Mothers have sufficient vitamin A when the circulating vitamin in their blood protects the mothers sight and ensures a robust immune response to infections. When mother’s vitamin A status is sufficient, it is expected that this will benefit any developing foetus through the placental blood supply, and any breastfed child through the mother’s milk.
It is important to measure the effectiveness of Golden Rice adoption. Initially, this will need to be by proxy measurements. Dietary records are useful. Dietary recall 24 h after consumption is a validated method for nutritional record keeping. General health records of a population are also useful contributory data to understanding.
Measurement of the impact of Golden Rice consumption on vitamin A status of large groups of people requires sophisticated science involving randomized controlled trials (‘RCTs’) and is carefully controlled by national, and international, regulations. Such research is carefully planned, and costly, and is for specialised and independent clinical researchers to take the lead on. It is to be encouraged.
Measuring epidemiological impacts of new vitamin A deficiency interventions, that is—in this case—measuring changes in health outcomes as a result of Golden Rice consumption, also requires careful experimental design and experimental conduct. Such research also involves RCTs, within established rules for conducting such research. It also requires more time than vitamin A status research, to understand and measure population health effects.
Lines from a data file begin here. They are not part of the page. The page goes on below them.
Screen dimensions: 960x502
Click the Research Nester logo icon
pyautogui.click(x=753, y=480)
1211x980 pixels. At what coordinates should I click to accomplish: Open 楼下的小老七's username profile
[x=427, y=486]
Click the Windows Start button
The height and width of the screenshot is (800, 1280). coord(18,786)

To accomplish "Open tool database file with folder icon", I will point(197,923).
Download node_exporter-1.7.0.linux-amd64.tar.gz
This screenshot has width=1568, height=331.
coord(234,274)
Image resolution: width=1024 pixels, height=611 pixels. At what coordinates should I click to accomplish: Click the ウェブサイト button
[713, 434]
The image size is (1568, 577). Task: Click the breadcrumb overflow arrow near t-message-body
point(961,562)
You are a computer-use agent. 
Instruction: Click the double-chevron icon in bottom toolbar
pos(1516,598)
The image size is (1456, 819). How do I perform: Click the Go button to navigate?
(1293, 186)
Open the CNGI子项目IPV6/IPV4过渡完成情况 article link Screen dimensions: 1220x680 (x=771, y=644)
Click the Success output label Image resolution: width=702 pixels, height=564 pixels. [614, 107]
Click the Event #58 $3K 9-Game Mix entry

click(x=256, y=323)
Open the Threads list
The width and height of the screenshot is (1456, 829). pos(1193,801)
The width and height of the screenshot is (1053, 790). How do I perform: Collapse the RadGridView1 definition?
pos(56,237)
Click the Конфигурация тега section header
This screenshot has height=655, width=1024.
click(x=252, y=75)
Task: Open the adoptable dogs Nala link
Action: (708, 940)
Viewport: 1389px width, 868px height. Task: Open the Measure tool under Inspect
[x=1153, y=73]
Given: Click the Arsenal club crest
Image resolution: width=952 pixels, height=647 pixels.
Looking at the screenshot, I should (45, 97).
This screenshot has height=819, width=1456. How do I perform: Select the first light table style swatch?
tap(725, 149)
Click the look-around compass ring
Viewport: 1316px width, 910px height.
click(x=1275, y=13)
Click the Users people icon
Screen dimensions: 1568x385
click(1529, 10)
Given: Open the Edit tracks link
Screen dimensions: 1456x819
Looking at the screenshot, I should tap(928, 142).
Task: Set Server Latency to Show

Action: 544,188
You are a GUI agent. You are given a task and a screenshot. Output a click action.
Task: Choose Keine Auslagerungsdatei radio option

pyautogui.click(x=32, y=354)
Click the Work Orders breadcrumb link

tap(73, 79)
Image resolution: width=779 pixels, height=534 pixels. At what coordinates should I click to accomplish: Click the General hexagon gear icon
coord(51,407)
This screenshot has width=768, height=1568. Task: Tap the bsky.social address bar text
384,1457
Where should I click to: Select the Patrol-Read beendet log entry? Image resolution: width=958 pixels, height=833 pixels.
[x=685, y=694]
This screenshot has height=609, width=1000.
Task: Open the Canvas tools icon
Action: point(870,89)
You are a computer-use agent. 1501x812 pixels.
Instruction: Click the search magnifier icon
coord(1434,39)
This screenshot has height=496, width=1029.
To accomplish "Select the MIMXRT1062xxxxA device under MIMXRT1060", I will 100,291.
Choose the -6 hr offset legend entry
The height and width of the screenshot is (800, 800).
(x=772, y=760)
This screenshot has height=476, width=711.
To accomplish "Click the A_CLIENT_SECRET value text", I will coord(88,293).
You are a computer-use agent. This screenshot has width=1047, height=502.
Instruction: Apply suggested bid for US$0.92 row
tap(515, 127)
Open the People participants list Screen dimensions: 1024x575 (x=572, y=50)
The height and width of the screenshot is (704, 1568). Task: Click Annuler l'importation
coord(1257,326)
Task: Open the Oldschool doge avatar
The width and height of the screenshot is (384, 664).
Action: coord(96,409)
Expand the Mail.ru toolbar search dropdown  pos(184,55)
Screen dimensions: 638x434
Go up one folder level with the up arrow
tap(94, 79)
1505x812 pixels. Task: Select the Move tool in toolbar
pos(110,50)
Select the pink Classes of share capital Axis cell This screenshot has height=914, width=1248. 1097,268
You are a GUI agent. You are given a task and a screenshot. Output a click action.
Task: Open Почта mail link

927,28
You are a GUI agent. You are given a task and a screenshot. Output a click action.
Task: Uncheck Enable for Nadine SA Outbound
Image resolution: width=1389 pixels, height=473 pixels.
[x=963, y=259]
Again, such appropriately qualified independent research is to be encouraged.
All results should be published in appropriate formats, in reputable peer-reviewed scientific journals, not least so that each country’s results can benefit from experience in other countries.
Initially, the justification for promoting adoption of Golden Rice as an additional intervention for vitamin A deficiency will be based on studies which have clearly demonstrated that a universal source of vitamin A can prevent 23–34% of global under five years’ child mortality, and up to 50% mortality prevention in the case of measles. It has also been known for a long time that vitamin A deficiency is the most important cause of irreversible childhood blindness. And most people who die of vitamin A deficiency do not become blind first. The payback from Golden Rice adoption, that is its regular consumption by populations, will be more advantageous than almost any other use of the money.
Sophisticated science has already confirmed that the beta-carotene in Golden Rice is very efficiently converted to circulating vitamin A in both adults and children: “Golden Rice may be as useful as a source of vitamin A as preformed vitamin A from vitamin A capsules, or eggs and milk”.
Green vegetables are an important source of beta-carotene. But the conversion of beta-carotene in green leaves to vitamin A is very inefficient. So vitamin A deficiency is common even in populations where green vegetables are easily available and consumed.
Additionally, lack of dietary variety, especially the lack of sufficient animal products in the diets of many who depend on rice, is responsible for vitamin A deficiency.
Golden Rice has a huge, low cost and sustainable potential to help combat vitamin A deficiency, and reduce preventable blindness and death in populations where rice is the staple food, and without changing the culture.
Over to you, dear reader, to turn Golden Rice’s potential into reality.